Татарский заметил, что вокруг этих линий мерцают еле заметные красно-зеленые жилки, как будто он смотрит на экран плохо настроенного монитора. Глянцевая поверхность фотографии приобрела бриллиантово-радужный блеск, ее мерцание стало привлекать больше внимания, чем само изображение. «Началось, – подумал Татарский. – Действительно, до чего же быстро…»
Найдя страницу, от которой отклеилась фотография, он провел языком по засохшему пятну казеинового клея и приложил ее на место. После этого он осторожно перевернул страницу и разгладил ее ладонью, чтобы фотография лучше приклеилась. Поглядев на следующий снимок, он чуть не выронил папку из рук.
На фотографии было то же лицо, что и на марке. Оно было в другом ракурсе – в профиль, но сомнений никаких не было.
Это была полная фотография того же самого барельефа. Татарский узнал фрагмент со звездами – теперь они были маленькими и плохо различимыми, а воздетые к ним руки, как оказалось, принадлежали крошечному человечку на крыше здания, замершему в полной ужаса позе.
Центральная фигура барельефа, чье лицо Татарский узнал, была в несколько раз больше человечка на крыше и всех остальных людей вокруг. Это был мужчина в остром железном колпаке, с загадочной полупьяной улыбкой на губах. Его лицо смотрелось на древнем изображении странно и даже нелепо – оно было настолько свойским, что Татарский вполне мог бы решить, что барельеф изготовлен не три тысячи лет назад в Ниневии, а в конце прошлого года в Ереване или Калькутте. Вместо положенной древнему шумеру лопатоподобной бороды в симметричных кудряшках у мужчины была хилая козлиная бородка, и похож он был не то на кардинала Ришелье, не то на дядю Сэма, не то на дедушку Ленина.
Татарский торопливо перевернул страницу и нашел относящийся к фотографии текст:
«Энкиду (Энки создал) – бог-рыбак, слуга бога Энки (владыка земли). Бог-покровитель Великой Лотереи. Заботится о прудах и каналах; кроме того, известны обращенные к Энкиду заговоры от различных болезней пищеварительного тракта. Создан из глины, как ветхозаветный Адам, – считалось, что глиняные таблички с вопросами Лотереи есть плоть Энки, а ритуальный напиток, изготовлявшийся в его храме, – его кровь».
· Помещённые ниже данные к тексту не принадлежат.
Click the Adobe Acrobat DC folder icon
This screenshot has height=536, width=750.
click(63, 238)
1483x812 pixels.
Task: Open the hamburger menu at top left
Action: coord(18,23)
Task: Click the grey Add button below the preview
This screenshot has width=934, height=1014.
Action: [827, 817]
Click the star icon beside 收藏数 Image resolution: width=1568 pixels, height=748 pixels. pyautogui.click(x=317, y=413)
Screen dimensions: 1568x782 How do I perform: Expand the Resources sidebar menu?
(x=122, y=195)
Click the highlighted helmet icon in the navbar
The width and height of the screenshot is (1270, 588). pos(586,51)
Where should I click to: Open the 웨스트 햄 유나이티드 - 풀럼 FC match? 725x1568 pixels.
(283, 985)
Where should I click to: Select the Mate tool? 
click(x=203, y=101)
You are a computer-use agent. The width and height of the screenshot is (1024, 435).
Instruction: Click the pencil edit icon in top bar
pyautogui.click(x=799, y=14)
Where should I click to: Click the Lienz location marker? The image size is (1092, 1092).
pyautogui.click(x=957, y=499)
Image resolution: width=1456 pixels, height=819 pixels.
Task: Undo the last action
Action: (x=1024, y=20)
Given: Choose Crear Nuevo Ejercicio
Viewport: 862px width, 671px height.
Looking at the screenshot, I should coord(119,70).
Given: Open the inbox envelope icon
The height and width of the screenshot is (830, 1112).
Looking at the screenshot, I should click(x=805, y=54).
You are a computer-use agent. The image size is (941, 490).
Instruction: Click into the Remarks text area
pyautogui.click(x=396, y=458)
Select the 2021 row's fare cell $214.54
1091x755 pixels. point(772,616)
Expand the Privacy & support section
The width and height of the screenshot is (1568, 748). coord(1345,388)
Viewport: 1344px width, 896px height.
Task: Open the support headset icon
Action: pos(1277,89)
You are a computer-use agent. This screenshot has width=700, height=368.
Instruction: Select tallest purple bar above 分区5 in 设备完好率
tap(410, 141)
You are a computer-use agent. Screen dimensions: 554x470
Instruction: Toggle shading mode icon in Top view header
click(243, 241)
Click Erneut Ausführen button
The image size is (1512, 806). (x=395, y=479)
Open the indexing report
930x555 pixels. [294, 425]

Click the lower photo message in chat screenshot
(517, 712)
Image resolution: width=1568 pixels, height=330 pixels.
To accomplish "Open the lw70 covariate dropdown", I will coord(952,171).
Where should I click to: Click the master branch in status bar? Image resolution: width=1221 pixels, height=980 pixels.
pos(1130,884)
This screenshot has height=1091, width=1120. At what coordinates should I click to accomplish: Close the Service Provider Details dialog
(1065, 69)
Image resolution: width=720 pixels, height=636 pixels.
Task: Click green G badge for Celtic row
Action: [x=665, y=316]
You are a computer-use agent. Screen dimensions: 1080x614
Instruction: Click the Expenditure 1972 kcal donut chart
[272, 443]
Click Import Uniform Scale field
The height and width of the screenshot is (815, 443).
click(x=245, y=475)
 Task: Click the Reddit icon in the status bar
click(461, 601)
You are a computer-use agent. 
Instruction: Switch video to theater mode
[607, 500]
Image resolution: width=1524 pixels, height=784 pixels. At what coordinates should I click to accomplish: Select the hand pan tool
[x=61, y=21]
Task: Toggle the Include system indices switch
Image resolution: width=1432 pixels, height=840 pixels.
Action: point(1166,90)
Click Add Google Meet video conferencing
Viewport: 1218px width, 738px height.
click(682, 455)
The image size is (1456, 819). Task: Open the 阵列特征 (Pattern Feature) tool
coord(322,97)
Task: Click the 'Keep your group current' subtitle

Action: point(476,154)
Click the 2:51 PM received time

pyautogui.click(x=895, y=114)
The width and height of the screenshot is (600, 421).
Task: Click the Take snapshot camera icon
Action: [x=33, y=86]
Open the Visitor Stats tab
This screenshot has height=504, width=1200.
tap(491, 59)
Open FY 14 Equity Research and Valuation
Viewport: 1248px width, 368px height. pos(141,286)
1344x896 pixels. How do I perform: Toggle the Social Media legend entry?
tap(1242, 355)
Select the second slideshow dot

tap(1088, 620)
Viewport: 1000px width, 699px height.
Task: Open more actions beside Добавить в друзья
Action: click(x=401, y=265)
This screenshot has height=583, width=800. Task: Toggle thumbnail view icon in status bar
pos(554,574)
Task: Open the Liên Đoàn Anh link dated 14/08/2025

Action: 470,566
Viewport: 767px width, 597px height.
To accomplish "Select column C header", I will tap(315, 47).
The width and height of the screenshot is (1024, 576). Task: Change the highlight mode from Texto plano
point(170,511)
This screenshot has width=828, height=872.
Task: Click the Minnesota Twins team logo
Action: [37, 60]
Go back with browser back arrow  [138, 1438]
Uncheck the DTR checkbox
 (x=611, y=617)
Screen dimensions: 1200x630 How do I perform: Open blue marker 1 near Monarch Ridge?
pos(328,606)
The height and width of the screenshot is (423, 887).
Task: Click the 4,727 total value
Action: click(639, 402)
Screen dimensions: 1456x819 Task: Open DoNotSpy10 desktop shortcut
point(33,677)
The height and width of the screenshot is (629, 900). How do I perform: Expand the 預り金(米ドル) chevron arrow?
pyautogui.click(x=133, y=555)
Читать было трудно – смысл плохо доходил, а буквы радужно переливались и подмигивали. Татарский стал рассматривать изображение божества в подробностях. Энкиду был завернут в мантию, покрытую овальными бляшками, а в руках держал два пучка струн, веером расходящихся к земле, чем напоминал Гулливера, которого армия лилипутов пытается удержать за привязанные к рукам канаты. Никаких прудов и каналов, о которых Энкиду полагалось заботиться, вокруг не было – он шел по горящему городу, дома которого в три-четыре этажа высотой доходили ему до пояса. Под его ногами лежали поверженные тела с однообразно раскинутыми руками – поглядев на них, Татарский отметил несомненную связь между шумерским искусством и соцреализмом. Самой интересной деталью изображения были струны, расходившиеся от рук Энкиду. Каждая струна кончалась большим колесом, в центре которого был треугольник с грубо прорисованным глазом. На струны были насажены человеческие тела – как рыбы, которых Татарский сушил когда-то в детстве, развешивая на леске во дворе.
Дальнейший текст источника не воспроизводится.